L’uomo che aveva rivoluzionato il calcio, traendolo dalle nebbie dell’empirismo e dell’improvvisazione per innalzarlo ai vertici della programmazione, di una revisione profonda, dell’apprendimento e dell’assimilazione degli schemi e dei movimenti, zona, pressing, movimento senza palla, squadra corta, diagonale, tagli, incroci e sovrapposizioni, e tutti figli di mamma intensità, proseguì altrove il suo magistero. Ma sottratto a una squadra di club e assegnato alla sfuggente formazione nazionale non ebbe più la possibilità di un insegnamento intenso e costante.
Così vennero messo in discussione il padre e la madre del calcio nuovo, additati a genitori impossibili, lui padre oppressivo e di troppe pretese, lei, l’intensità, decisamente insopportabile mentre si affacciavano le tentazioni del calcio post-moderno, dagli sponsor esigenti alle veline esigentissime, più la trappola notturna dell’”Hollywood” di corso Como a Milano, traguardo notturno delle fughe dal centrocampo, delle più pericolose fluidificazioni dalla difesa e area di poco rigore per attaccanti maliziosi.
Ad Arrigo rimasero fedeli nei secoli tutti gli amici di Fusignano, l’edicolante Maurizio Bondani, il fruttivendolo Paolo Zaffagnini, il ristoratore Franco Soncini, il parroco don Andigeri, in pratica i suoi apostoli, e il monsignore calabrese Tarcisio Cortese lo elesse cristiano dell’anno perché era un cuore buono sotto la scorza della superbia footbalistica. In tempi più pacati riconobbe che “il pallone non è rotondo, se lo colpisce Platini è rotondo, se lo prendo a calci io è quadrato”. Ma non sconfessò mai la sua filosofia personale e rivoluzionaria contro cui si schierò il 58 per cento della popolazione italiana, sobillata dagli aruspici del qualunquismo e dai fannulloni dei giri di campo. In nazionale predicò inutilmente a 93 giocatori, moltissimi di poca fede e scarso lignaggio, e riconobbe: “Solo a Gesù è riuscita la moltiplicazione dei pani e dei pesci”.
Si sentì male a Varese, tornando alla guida del Parma, la culla del suo successo, e smise di farsi largo tra i reprobi, i contrari e gli invidiosi. Emigrò, tornò. Marcello Lippi, col veleno crudele del viareggino che è, sentenziò: “Il sacchismo è finito”. I fedeli di Arrigo protestarono: “Il sacchismo è immortale come i Beatles”.

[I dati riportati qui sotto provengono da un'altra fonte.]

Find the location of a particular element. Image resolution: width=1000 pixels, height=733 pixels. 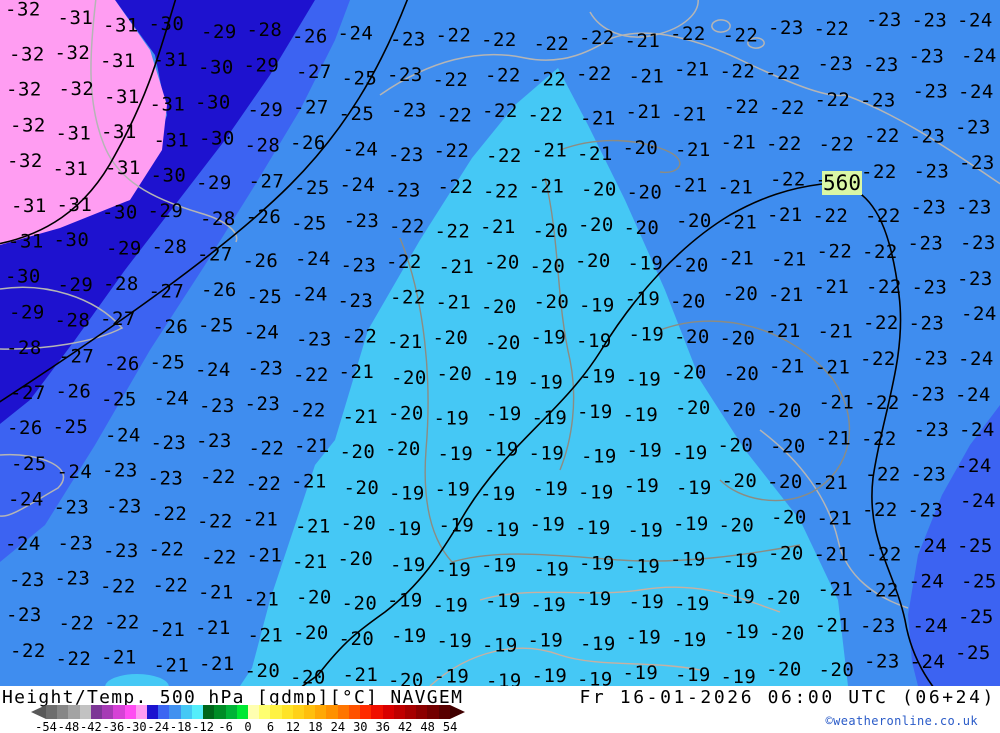

temp-label: -31 is located at coordinates (26, 241).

Lui aprì la bella villa di Fusignano, dove andò a vivere tra numerosi trofei, e raccontò la sua lunga storia di padre del calcio nuovo e della madre intensità che nessuno volle più onorare come impone il quarto comandamento. La domenica mattina, prima di recarsi al “Bagno Perla Blue”e poi al ristorante “Caminetto”, andava a messa nella chiesa Stella Maris e da lì perdonò tutti.